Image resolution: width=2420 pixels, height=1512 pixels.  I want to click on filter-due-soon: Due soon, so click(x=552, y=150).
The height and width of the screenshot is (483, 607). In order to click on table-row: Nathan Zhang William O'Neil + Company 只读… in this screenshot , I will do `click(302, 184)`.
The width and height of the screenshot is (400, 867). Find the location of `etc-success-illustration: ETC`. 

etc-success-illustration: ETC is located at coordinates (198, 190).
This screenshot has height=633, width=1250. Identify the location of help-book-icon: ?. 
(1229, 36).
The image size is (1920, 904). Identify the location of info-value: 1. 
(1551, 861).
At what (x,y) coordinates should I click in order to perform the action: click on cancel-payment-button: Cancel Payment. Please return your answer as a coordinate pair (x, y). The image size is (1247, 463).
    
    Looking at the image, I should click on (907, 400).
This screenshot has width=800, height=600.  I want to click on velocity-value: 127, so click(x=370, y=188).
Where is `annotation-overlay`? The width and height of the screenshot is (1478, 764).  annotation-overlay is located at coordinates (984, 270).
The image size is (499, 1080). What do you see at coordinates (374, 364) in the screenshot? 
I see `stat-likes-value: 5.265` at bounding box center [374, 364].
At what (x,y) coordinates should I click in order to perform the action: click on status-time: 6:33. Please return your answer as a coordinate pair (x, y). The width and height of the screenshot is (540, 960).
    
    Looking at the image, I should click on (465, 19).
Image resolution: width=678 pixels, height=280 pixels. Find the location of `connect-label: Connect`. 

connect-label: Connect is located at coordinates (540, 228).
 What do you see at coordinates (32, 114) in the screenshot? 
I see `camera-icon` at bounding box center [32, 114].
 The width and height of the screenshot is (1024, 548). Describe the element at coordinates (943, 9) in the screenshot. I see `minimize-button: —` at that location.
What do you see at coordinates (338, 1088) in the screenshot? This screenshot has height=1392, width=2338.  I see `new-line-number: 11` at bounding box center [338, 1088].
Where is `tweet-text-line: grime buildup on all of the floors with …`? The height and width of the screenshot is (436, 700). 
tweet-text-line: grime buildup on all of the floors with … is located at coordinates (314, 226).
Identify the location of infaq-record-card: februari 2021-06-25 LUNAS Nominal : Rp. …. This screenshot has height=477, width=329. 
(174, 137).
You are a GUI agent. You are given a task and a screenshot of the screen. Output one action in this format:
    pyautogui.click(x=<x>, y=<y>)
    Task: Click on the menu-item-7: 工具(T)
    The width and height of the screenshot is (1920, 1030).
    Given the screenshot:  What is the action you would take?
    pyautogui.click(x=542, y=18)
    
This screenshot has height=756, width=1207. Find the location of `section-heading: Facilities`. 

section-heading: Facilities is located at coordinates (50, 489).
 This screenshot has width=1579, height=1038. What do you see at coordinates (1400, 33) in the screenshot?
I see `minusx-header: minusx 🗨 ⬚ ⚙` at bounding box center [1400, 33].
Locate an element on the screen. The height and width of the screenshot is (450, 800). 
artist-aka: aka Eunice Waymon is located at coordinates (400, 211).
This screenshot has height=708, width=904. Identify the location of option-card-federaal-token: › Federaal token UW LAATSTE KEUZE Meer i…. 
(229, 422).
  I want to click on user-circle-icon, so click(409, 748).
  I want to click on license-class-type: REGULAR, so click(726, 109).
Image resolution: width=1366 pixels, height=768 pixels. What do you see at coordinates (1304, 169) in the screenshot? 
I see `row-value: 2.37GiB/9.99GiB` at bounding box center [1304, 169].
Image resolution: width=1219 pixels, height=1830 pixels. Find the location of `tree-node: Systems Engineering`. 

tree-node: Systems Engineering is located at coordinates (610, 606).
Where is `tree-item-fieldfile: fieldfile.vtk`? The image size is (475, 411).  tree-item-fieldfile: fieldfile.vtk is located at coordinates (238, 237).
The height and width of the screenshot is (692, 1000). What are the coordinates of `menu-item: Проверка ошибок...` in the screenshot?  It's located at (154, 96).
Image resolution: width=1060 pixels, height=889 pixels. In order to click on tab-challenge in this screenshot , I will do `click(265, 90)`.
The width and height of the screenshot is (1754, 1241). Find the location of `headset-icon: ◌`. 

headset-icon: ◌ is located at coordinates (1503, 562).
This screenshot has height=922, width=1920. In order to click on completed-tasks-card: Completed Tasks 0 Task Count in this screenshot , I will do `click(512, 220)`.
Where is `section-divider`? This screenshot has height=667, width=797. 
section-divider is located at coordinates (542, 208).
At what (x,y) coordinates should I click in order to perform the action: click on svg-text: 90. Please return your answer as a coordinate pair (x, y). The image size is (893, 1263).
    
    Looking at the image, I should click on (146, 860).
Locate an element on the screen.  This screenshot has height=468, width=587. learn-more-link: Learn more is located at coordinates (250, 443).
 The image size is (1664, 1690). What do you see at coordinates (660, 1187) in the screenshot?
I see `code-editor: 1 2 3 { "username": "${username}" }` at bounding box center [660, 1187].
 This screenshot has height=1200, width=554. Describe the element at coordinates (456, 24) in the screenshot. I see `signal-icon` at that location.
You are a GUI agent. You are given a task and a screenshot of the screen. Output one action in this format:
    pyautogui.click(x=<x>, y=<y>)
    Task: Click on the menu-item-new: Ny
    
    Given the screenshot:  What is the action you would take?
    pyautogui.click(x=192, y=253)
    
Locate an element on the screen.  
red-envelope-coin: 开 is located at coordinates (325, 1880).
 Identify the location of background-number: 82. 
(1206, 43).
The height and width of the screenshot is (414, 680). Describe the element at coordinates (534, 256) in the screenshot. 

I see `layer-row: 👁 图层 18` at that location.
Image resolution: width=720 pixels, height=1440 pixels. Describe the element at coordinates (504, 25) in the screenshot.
---+---
Exercise instructions: Copy these rows back out verbatim, beginning at the line that contains "Image resolution: width=1219" and stopping after the line that contains "Looking at the image, I should click on (146, 860).".

Answer section:
Image resolution: width=1219 pixels, height=1830 pixels. Find the location of `tree-node: Systems Engineering`. 

tree-node: Systems Engineering is located at coordinates (610, 606).
Where is `tree-item-fieldfile: fieldfile.vtk`? The image size is (475, 411).  tree-item-fieldfile: fieldfile.vtk is located at coordinates (238, 237).
The height and width of the screenshot is (692, 1000). What are the coordinates of `menu-item: Проверка ошибок...` in the screenshot?  It's located at (154, 96).
Image resolution: width=1060 pixels, height=889 pixels. In order to click on tab-challenge in this screenshot , I will do `click(265, 90)`.
The width and height of the screenshot is (1754, 1241). Find the location of `headset-icon: ◌`. 

headset-icon: ◌ is located at coordinates (1503, 562).
This screenshot has height=922, width=1920. In order to click on completed-tasks-card: Completed Tasks 0 Task Count in this screenshot , I will do `click(512, 220)`.
Where is `section-divider`? This screenshot has height=667, width=797. 
section-divider is located at coordinates (542, 208).
At what (x,y) coordinates should I click in order to perform the action: click on svg-text: 90. Please return your answer as a coordinate pair (x, y). The image size is (893, 1263).
    
    Looking at the image, I should click on (146, 860).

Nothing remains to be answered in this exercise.